● Selected passage:
^^^^
Trump appealed Merchan’s denial of his motion to put off the sentencing. Justice Ellen Gesmer, a New York appeals court judge, affirmed Merchan’s ruling that the sentencing should proceed. She was not convinced that presidents-elect enjoy presidential immunity.
Five members of the U.S. Supreme Court allowed the sentencing to go forward. They wrote that “alleged evidentiary violations” in Trump’s state court trial could be addressed during the appeals process, and the burden of sentencing on the president-elect’s responsibilities is “relatively insubstantial” since Merchan intended to impose a sentence of “unconditional discharge.” Clarence Thomas, Samuel Alito, Neil Gorsuch and Brett Kavanaugh would have prevented Merchan from sentencing Trump.
On January 10, Merchan imposed a sentence of “unconditional discharge” on Trump — meaning he won’t have to serve time, pay fines or be supervised on probation. Trump had faced the possibility of up to four years in prison.
By sentencing Trump, Merchan has entered a “final judgment” against him. That means that the president-elect has now officially been convicted of felonies, and he can appeal his convictions.
During Trump’s appeal, which he has pledged to file, the Supreme Court’s recent ruling in Trump v. United States – that sitting presidents have immunity for “official acts” – will guide the courts of appeals. In turn, the appellate court’s decision about how Trump v. U.S. applies to New York v. Trump will serve as precedent in future cases.
Even though Trump’s hush money payments to adult film actress Stormy Daniels (via attorney Michael Cohen) occurred before the 2016 presidential election, Trump objected to the admission of certain evidence on the grounds of presidential immunity at his trial in April-May 2024. In July, the Supreme Court decided Trump v. U.S., which set the parameters for the analysis of matters of presidential immunity.
^^^^
● Questions on the material:
**1.** Reproduce the portion of the passage on Trump's sentencing between "During Trump’s appeal, which" and "in future cases.", inclusive.
**2.** Extend the passage on Trump's sentencing and appeal, picking up after its final sentence.

● Data excerpt:
^^^^
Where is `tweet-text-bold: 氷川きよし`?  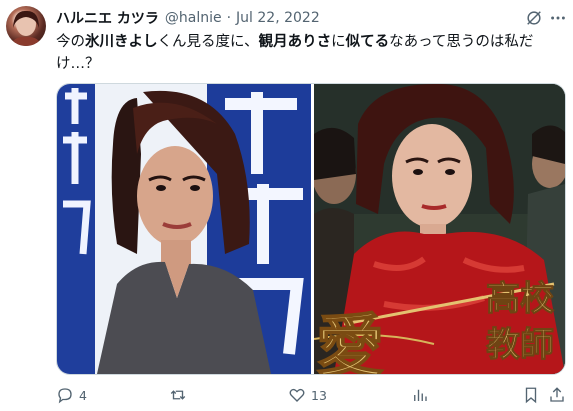
tweet-text-bold: 氷川きよし is located at coordinates (122, 42).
^^^^
● Answers below:
**1.**
During Trump’s appeal, which he has pledged to file, the Supreme Court’s recent ruling in Trump v. United States – that sitting presidents have immunity for “official acts” – will guide the courts of appeals. In turn, the appellate court’s decision about how Trump v. U.S. applies to New York v. Trump will serve as precedent in future cases.

**2.**
In the course of Trump’s appeal in New York v. Trump, the appellate courts will decide whether Merchan erred in admitting evidence under the presidential immunity principles set forth in Trump v. U.S.
If the appeals court finds that some or all of the disputed evidence was wrongfully admitted at trial, it will then determine whether, in light of all the other evidence presented, Trump’s convictions should be overturned.
On July 1, 2024, the six-member right-wing supermajority of the Supreme Court ruled in Trump v. United States that sitting presidents have absolute immunity from criminal prosecution for their core official acts, and presumptive immunity for all other official acts. That case stemmed from Trump’s efforts to overturn the results of the 2020 election.
A president has presumptive immunity for acts committed in “the outer perimeter of his official responsibility,” Chief Justice John Roberts wrote for the majority. The burden is on the prosecutor to rebut the presumption of immunity by proving that prosecuting those acts would pose no “dangers of intrusion on the authority and functions of the Executive Branch.”
Roberts added, “The President enjoys no immunity for his unofficial acts, and not everything the President does is official. The President is not above the law.” But the court ruled that in a prosecution for unofficial acts, evidence of official acts cannot be considered by the jury.
The high court established the rules for presidential immunity. But former special counsel Jack Smith dismissed the charges in Trump v. U.S. after Trump was elected president in November 2024 because of a Department of Justice rule that sitting presidents cannot be criminally prosecuted.
Nevertheless, the Supreme Court’s presidential immunity analysis will guide judges in other cases, including Trump’s appeal of his hush money convictions in New York v. Trump. The appellate courts will decide whether the trial judge improperly admitted evidence protected by presidential immunity and if so, whether Trump’s convictions should be reversed.
In New York v. Trump, the former president was charged in state court with repeatedly and fraudulently falsifying New York business records to conceal criminal conduct that hid damaging information from the voting public during the 2016 presidential election.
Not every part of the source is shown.